DOWNSTREAM EFFECTS We continue to evaluate potential downstream effects of the COVID-19 pandemic, beyond the direct impact on morbidity and mortality. Mark Lowcock , the UN Under-Secretary-General for Humanitarian Affairs and Emergency Relief Coordinator, published an op-ed that describes the financial resources needed to address the global recession associated with the COVID-19 pandemic.

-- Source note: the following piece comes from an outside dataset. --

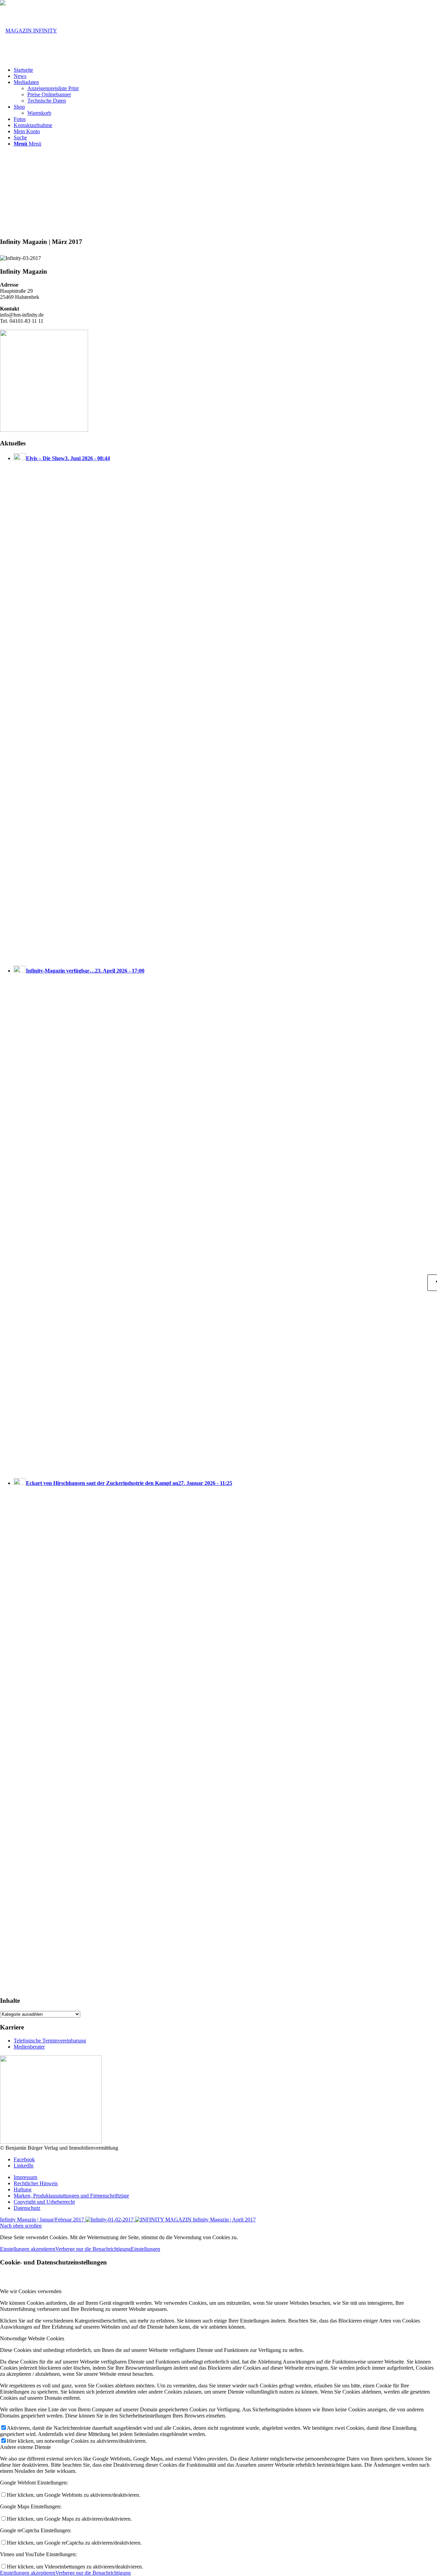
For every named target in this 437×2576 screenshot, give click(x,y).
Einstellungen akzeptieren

Global lenders, including higher-income countries and international financial organizations, will need to “fundamentally shift their approach to aid and debt” in order to mitigate long-term and devastating economic effects that could “prove even more painful, and much more expensive...for everyone,” compared to the funding needed. Mr. Lowcock forecasts increased “conflict, hunger, and poverty” following the pandemic due to contracting national and global economies, and countries already facing challenges of weak health infrastructure could experience “and uptick in measles, malaria, cholera and other disease.” He also noted that the downstream effects of the pandemic on national economies and health systems could potentially double the number of people worldwide who face starvation . An estimated US$90 billion is needed to protect the most vulnerable 10% of the global population.